## Records
*** Begin section ***
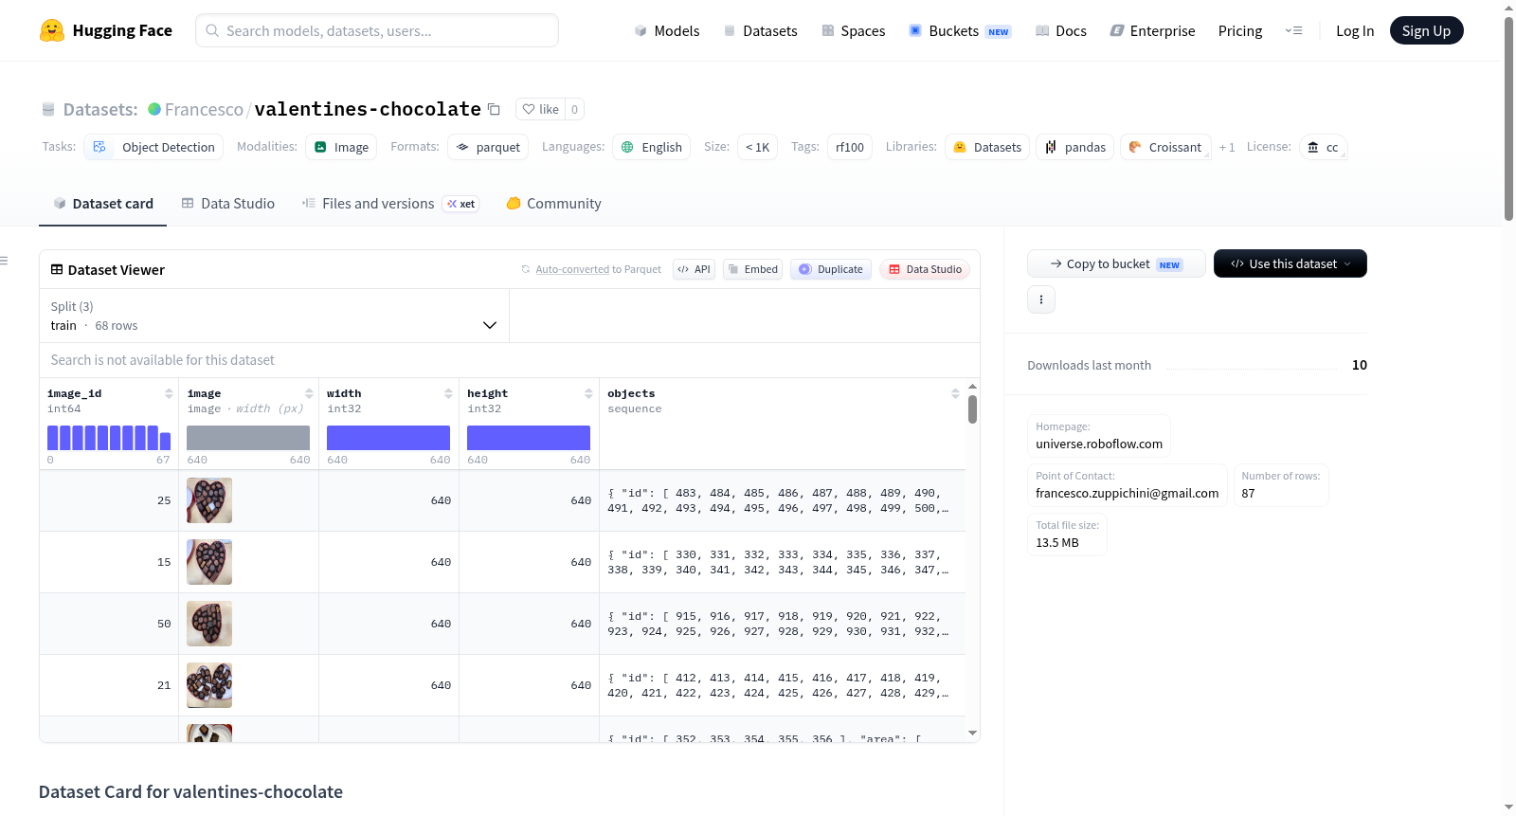Expand the navigation more-menu icon
This screenshot has height=816, width=1516.
tap(1293, 30)
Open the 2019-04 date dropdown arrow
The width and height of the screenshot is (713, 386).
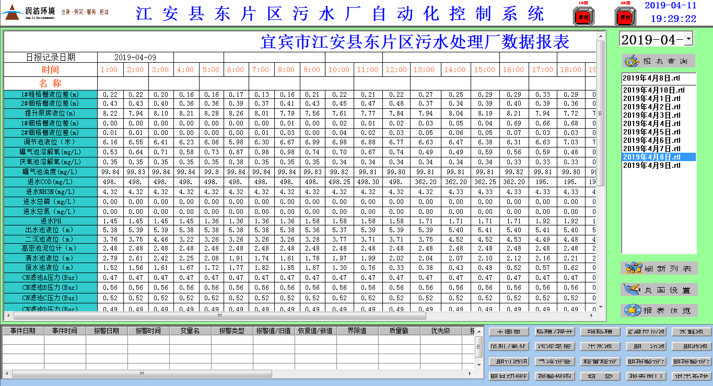pyautogui.click(x=689, y=39)
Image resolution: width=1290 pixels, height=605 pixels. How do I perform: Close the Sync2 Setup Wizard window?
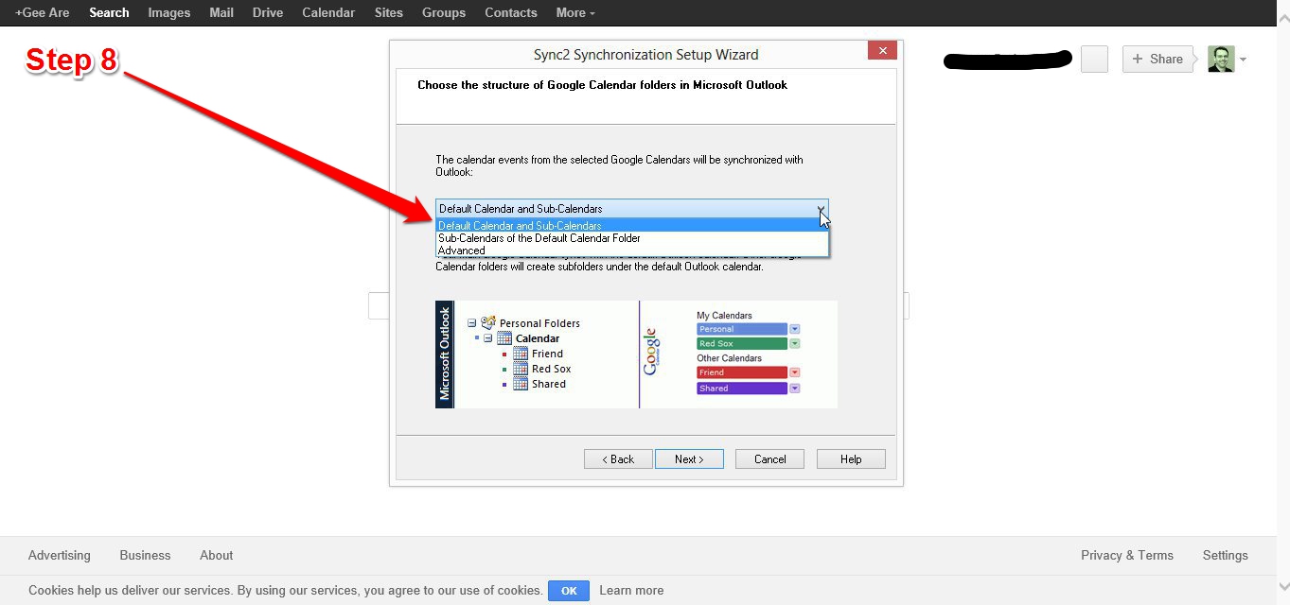(x=882, y=51)
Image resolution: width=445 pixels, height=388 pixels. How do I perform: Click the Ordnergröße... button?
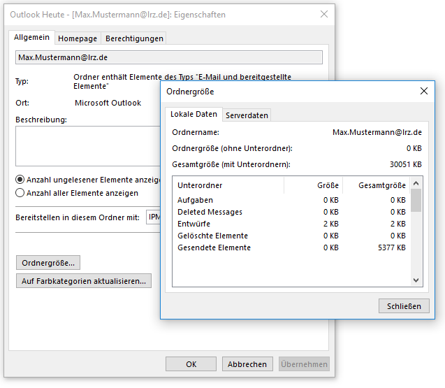click(x=48, y=263)
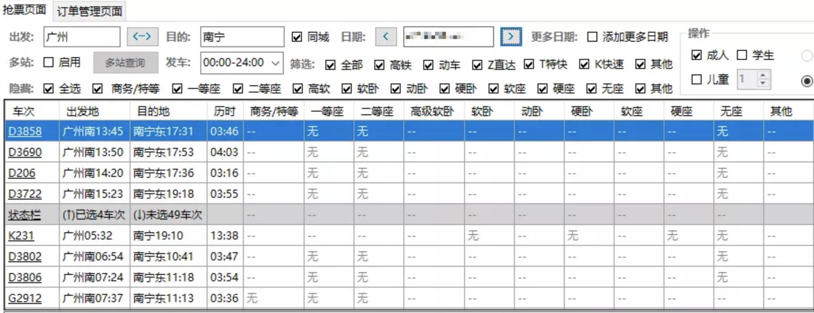Select the G2912 train row link

[25, 298]
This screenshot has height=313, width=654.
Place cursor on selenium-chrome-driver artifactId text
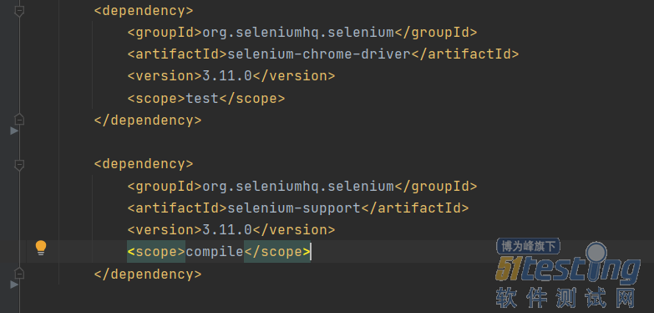(319, 54)
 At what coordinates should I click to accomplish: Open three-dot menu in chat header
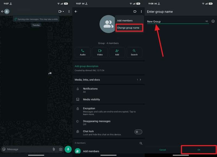[x=69, y=11]
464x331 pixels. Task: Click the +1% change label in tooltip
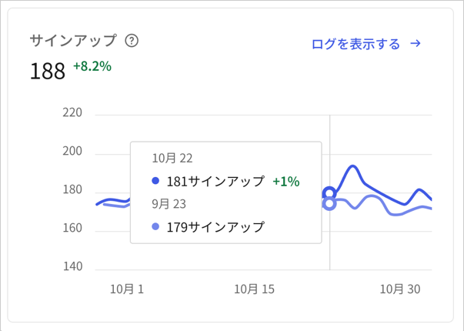[285, 181]
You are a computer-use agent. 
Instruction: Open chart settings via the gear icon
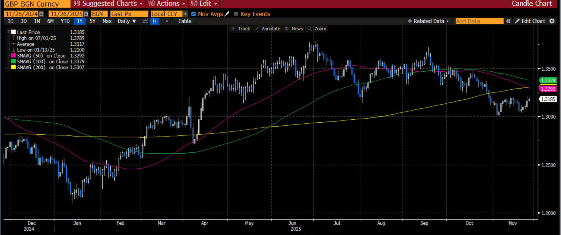(553, 21)
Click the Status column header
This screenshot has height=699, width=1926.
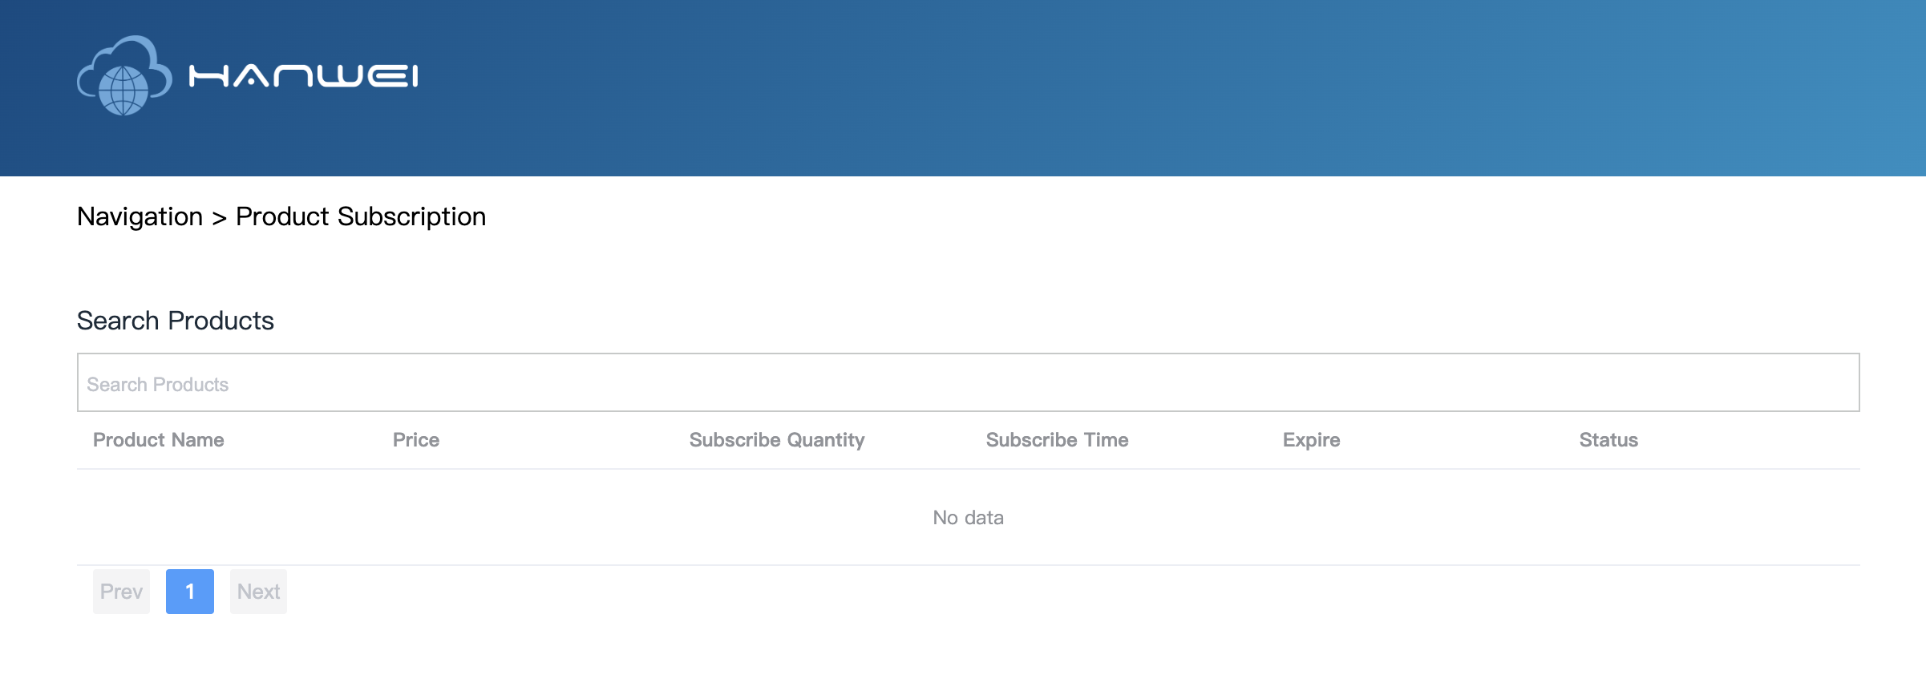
*** End section ***
Once you find the line that contains "Instruction: Open chart", give it again along with every later line through the end of the data, word for word, minus the pictures.

Instruction: Open chart settings via the gear icon
(553, 21)
Click the Status column header
This screenshot has height=699, width=1926.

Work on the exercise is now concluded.